The kindness of this distinguished body, and the anxiety which they had already evinced for his reputation, excited on the part of Newton a corresponding feeling, and he gladly accepted of their proposal to publish his discourse in the monthly numbers in which the Transactions were then given to the world. “It was an esteem,” says he,[12] “of the Royal Society for most candid and able judges in philosophical matters, encouraged me to present them with that discourse of light and colours, which since they have so favourably accepted of, I do earnestly desire you to return them my cordial thanks. I before thought it a great favour to be made a member of that honourable body; but I am now more sensible of the advantages; for believe me, sir, I do not only esteem it a duty to concur with you in the promotion of real knowledge; but a great privilege, that, instead of exposing discourses to a prejudiced and common multitude, (by which means many truths have been baffled and lost), I may with freedom apply myself to so judicious and impartial an assembly. As to the printing of that letter, I am satisfied in their judgment, or else I should have thought it too straight and narrow for public view. I designed it only to those that know how to improve upon hints of things; and, therefore, to spare tediousness, omitted many such remarks and experiments as might be collected by considering the assigned laws of refractions; some of which I believe, with the generality of men, would yet be almost as taking as any I described. But yet, since the Royal Society have thought it fit to appear publicly, I leave it to their pleasure: and perhaps to supply the aforesaid defects, I may send you some more of the experiments to second it (if it be so thought fit), in the ensuing Transactions.”

Following the order which Newton himself adopted, we have, in the preceding chapter, given an account of the leading doctrine of the different refrangibility of light, and of the attempts to improve the reflecting telescope which that discovery suggested. We shall now, therefore, endeavour to make the reader acquainted with the other discoveries respecting colours which he at this time communicated to the Royal Society.

Fig. 4.

Having determined, by experiments already described, that a beam of white light, as emitted from the sun, consisted of seven different colours, which possess different degrees of refrangibility, he measured the relative extent of the coloured spaces, and found them to have the proportions shown in [fig. 4], which represents the prismatic spectrum, and which is nothing more than an elongated image of the sun produced by the rays being separated in different degrees from their original direction, the red being refracted least, and the violet most powerfully.

If we consider light as consisting of minute particles of matter, we may form some notion of its decomposition by the prism from the following popular illustration.

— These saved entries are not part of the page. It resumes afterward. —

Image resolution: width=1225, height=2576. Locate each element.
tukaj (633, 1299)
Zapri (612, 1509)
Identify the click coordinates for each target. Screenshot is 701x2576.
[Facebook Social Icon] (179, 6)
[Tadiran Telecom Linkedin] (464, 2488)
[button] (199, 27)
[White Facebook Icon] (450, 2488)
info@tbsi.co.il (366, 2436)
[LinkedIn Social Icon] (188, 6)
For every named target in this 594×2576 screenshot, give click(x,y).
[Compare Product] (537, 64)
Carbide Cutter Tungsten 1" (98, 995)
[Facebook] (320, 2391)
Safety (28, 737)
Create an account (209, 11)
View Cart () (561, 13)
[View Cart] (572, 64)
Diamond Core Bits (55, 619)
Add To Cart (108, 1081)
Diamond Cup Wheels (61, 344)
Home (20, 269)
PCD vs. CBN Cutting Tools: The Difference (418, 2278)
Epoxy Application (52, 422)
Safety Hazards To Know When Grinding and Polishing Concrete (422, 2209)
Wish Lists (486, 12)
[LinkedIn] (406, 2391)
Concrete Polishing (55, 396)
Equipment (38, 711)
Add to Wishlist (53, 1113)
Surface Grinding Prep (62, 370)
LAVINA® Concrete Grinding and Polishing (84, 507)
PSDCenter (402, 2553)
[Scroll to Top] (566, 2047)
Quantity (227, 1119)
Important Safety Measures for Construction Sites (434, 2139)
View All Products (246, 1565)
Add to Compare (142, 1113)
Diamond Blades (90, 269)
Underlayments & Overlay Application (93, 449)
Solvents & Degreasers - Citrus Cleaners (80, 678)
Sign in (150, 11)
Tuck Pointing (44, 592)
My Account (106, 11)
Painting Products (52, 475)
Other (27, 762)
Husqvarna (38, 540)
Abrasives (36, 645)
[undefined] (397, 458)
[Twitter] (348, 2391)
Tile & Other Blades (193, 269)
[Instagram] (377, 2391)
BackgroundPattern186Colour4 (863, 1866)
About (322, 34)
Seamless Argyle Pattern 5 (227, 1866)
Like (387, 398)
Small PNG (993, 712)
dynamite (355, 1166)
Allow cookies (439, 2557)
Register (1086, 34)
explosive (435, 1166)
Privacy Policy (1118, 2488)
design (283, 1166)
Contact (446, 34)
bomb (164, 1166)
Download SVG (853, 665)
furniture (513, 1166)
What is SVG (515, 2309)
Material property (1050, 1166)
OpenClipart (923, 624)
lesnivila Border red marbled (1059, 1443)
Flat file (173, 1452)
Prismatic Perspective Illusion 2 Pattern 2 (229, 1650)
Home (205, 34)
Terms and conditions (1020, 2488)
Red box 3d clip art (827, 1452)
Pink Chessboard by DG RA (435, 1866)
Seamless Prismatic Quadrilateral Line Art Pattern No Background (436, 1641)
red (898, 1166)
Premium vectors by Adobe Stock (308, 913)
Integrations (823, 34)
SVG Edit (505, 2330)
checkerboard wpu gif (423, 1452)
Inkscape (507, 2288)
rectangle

If we take steel filings of seven different degrees of fineness and mix them together, there are two ways in which we may conceive the mass to be decomposed, or, what is the same thing, all the seven different kinds of filings separated from each other. By means of seven sieves of different degrees of fineness, and so made that the finest will just transmit the finest powder and detain all the rest, while the next in fineness transmits the two finest powders and detains all the rest, and so on, it is obvious that all the powders may be completely separated from each other. If we again mix all the steel filings, and laying them upon a table, hold high above them a flat bar magnet, so that none of the filings are attracted, then if we bring the magnet nearer and nearer, we shall come to a point where the finest filings are drawn up to it. These being removed, and the magnet brought nearer still, the next finest powders will be attracted, and so on till we have thus drawn out of the mass all the powders in a separate state. We may conceive the bar magnet to be inclined to the surface of the steel filings, and so moved over the mass, that at the end nearest to them the heaviest or coarsest will be attracted, and all the remotest and the finest or lighter filings, while the rest are attracted to intermediate points, so that the seven different filings are not only separated, but are found adhering in separate patches to the surface of the flat magnet. The first of these methods, with the sieves, may represent the process of decomposing light, by which certain rays of white light are absorbed, or stifled, or stopped in passing through bodies, while certain other rays are transmitted. The second method may represent the process of decomposing light by refraction, or by the attraction of certain rays farther from their original direction than other rays, and the different patches of filings upon the flat magnet may represent the spaces on the spectrum.

When a beam of white light is decomposed into the seven different colours of the spectrum, any particular colour, when once separated from the rest, is not susceptible of any change, or farther decomposition, whether it is refracted through prisms or reflected from mirrors. It may become fainter or brighter, but Newton never could, by any process, alter its colour or its refrangibility.

Among the various bodies which act upon light, it is conceivable that there might have been some which acted least upon the violet rays and most upon the red rays. Newton, however, found that this never took place; but that the same degree of refrangibility always belonged to the same colour, and the same colour to the same degree of refrangibility.

Having thus determined that the seven different colours of the spectrum were original or simple, he was led to the conclusion that whiteness or white light is a compound of all the seven colours of the spectrum, in the proportions in which they are represented in [fig. 4]. In order to prove this, or what is called the recomposition of white light out of the seven colours, he employed three different methods.